Aim of the exercise
Give the records from the start through the line that contains "pyautogui.click(x=580, y=271)" as a Markdown table with the columns "No." and "Text", one row per line, with blank lines left out.

··········

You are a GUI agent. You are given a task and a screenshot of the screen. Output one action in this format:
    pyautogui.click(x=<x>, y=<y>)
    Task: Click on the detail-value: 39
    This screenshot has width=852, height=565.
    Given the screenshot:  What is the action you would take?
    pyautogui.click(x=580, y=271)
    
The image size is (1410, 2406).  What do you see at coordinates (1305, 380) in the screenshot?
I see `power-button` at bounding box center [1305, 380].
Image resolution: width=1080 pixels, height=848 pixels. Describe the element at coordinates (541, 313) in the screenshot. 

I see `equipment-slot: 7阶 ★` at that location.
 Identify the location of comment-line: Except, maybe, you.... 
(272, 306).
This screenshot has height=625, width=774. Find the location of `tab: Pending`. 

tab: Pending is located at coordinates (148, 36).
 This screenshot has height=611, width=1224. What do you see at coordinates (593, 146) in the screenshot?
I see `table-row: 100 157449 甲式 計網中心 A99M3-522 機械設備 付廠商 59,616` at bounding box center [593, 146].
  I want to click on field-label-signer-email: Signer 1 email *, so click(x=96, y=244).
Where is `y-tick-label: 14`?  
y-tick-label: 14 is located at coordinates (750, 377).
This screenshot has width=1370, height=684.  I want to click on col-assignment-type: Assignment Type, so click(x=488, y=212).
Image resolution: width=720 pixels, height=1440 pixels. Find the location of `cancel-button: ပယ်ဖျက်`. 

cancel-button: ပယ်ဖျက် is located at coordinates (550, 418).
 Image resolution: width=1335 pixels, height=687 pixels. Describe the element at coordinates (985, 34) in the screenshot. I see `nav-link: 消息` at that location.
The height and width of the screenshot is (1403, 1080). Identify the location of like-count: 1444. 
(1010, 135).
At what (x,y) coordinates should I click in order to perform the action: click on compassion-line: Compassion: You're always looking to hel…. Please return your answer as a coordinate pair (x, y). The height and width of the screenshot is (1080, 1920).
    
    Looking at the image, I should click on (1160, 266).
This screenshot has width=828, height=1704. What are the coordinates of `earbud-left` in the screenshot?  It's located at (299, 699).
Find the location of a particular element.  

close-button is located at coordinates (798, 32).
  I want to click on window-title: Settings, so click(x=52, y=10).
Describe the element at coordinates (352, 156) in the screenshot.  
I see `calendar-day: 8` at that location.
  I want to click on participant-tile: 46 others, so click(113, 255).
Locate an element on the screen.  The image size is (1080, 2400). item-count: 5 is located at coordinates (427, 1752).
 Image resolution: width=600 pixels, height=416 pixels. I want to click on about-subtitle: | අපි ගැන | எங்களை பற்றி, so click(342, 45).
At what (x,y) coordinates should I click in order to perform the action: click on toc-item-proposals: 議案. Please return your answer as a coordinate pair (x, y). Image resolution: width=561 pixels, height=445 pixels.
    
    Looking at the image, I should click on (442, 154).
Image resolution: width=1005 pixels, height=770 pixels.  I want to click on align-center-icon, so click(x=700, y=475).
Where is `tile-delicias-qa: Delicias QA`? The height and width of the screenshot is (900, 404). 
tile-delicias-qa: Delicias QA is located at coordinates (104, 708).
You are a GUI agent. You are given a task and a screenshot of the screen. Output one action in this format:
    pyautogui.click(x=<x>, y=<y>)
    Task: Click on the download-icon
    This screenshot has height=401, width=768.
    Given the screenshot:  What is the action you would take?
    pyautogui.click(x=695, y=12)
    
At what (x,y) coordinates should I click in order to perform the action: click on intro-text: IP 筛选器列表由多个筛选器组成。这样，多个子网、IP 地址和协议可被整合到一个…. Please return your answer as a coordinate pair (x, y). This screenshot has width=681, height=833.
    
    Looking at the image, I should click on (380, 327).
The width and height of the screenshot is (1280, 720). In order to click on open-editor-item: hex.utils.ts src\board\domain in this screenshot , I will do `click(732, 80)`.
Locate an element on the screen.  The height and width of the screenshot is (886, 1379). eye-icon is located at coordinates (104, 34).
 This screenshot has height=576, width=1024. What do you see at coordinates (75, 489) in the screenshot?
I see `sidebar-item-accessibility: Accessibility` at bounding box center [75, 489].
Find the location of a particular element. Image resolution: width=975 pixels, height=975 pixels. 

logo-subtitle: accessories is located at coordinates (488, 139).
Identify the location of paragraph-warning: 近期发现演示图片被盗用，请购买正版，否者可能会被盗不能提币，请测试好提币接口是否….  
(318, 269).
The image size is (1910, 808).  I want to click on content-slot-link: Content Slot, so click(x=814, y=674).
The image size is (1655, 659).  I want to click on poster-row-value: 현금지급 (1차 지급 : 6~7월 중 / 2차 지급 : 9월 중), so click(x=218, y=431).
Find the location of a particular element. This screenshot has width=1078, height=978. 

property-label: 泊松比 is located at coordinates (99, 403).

··········

Solution below
| No. | Text |
|---|---|
| 1 | You are a GUI agent. You are given a task and a screenshot of the screen. Output one action in this format: |
| 2 |     pyautogui.click(x=<x>, y=<y>) |
| 3 |     Task: Click on the detail-value: 39 |
| 4 |     This screenshot has width=852, height=565. |
| 5 |     Given the screenshot:  What is the action you would take? |
| 6 |     pyautogui.click(x=580, y=271) |